栗原 昌子選手自身は鹿島時代にJ1リーグ、ナビスコカップ(現ルヴァンカップ)、天皇杯、ACL(AFCチャンピオンズリーグ)とすべてのタイトルを獲っているし、海外でもプレーしているけど、次の目標って何になるの?
昌子 そうですね、確かに鹿島時代に獲れるタイトルはすべて獲らせていただいたんですけど、やっぱりチームが変わったので、もう一度、ガンバ大阪ですべてのタイトルを獲りたいと思っています。それが今の目標ですね。
栗原 かっこいいね。ポジションが一緒だったし、本当にすごい選手だなってずっと思っていたから、今日は話せてうれしかったよ。ありがとう。

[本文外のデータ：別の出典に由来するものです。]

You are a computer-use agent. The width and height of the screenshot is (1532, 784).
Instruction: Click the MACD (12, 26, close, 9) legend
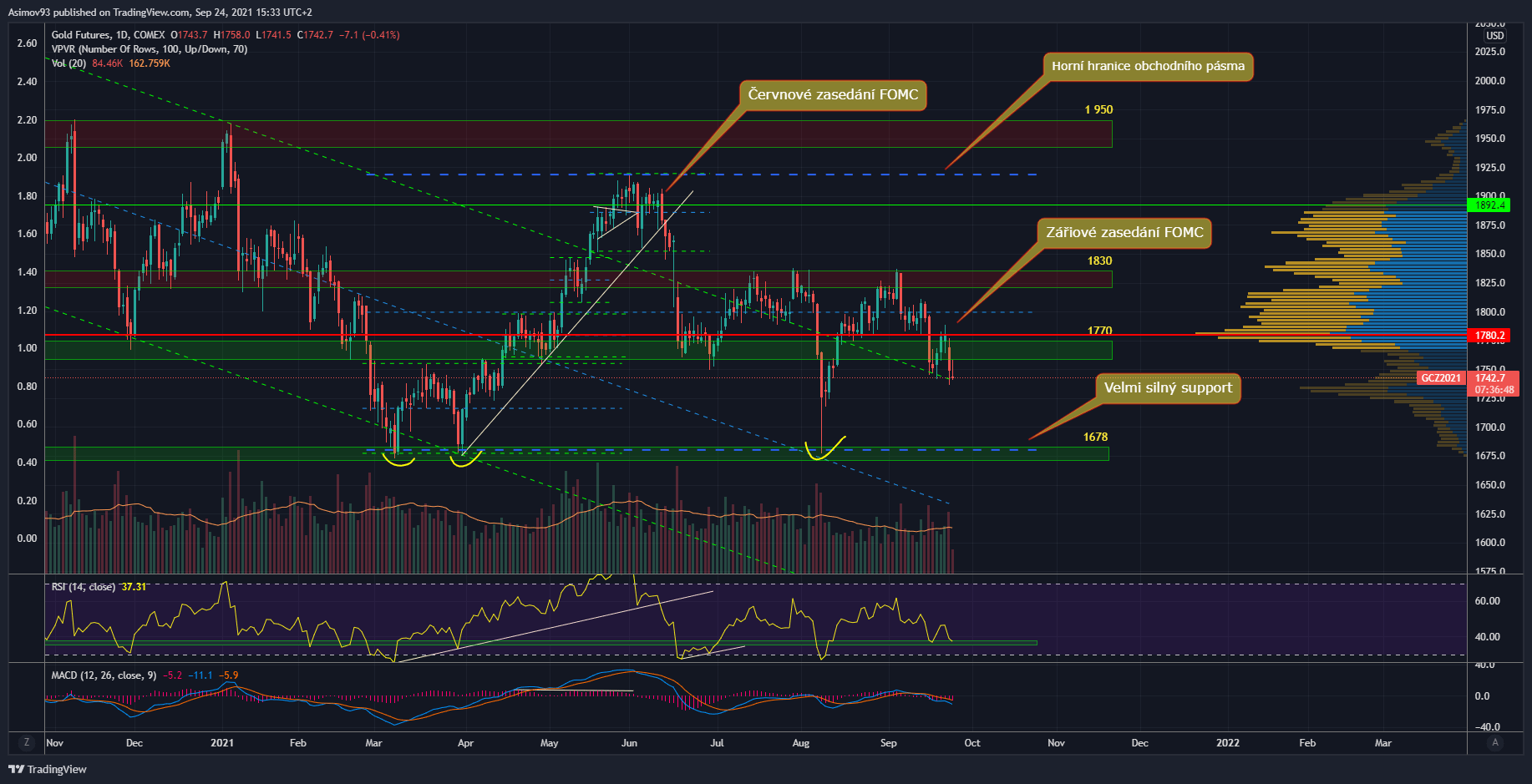tap(104, 675)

昌子 いえいえ、僕はもう栗原さんと言えば、日産スタジアムで、いつだったか覚えていないんですけど、中村俊輔さんのコーナーキックをドンピシャで合わせたシーンが強烈に印象に残っていて。僕のマークではなかったんですけど。
栗原 確か、青木(剛)さんじゃない?
昌子 そうです、青木さんやったんですけど、「人間ってこんなにジャンプできるんや」と思いましたからね。
栗原 いやいや、そんなことないよ(笑)。
昌子 当時の鹿島にはヘディングに強い岩政大樹さんがいたんですけど、「こんなに強いヘディングが打てるんや」って。
栗原 確かにあの時はドンピシャだったね(笑)。
昌子 ボールってゴム製なのに「バチン!」って言うてましたから(笑)。あれがもう印象的でしたね。
栗原 今日は本当に連戦で疲れているところありがとう! 引き続き、期待して見ているよ。

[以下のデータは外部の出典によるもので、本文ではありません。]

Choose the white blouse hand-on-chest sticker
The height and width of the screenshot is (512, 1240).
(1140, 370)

昌子 はい。こちらこそ、今日はありがとうございました。
[プロフィール]
栗原勇蔵/1983年9月18日生まれ、神奈川県出身。横浜F・マリノスの下部組織で育ち、2002年にトップ昇格。元日本代表DF松田直樹、同DF中澤佑二の下でセンターバックとしての能力を磨くと、プロ5年目の06年から出場機会を増やし最終ラインに欠かせない選手へと成長した。日本代表としても活躍し、20試合3得点を記録。横浜FM一筋で18シーズンを過ごし、19年限りで現役を引退した。現在は横浜FMの「クラブシップ・キャプテン」として活動している。